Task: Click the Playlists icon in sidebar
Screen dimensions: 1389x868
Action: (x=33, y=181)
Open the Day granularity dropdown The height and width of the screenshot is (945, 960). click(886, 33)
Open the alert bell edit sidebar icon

───

• _The problem_
Only the lines from the one containing "Screen dimensions: 1389x868" through the last line of the entries above should be copied, exactly as written.

• _Solution for this exercise_
Screen dimensions: 1389x868
Action: (x=33, y=181)
Open the Day granularity dropdown The height and width of the screenshot is (945, 960). click(886, 33)
Open the alert bell edit sidebar icon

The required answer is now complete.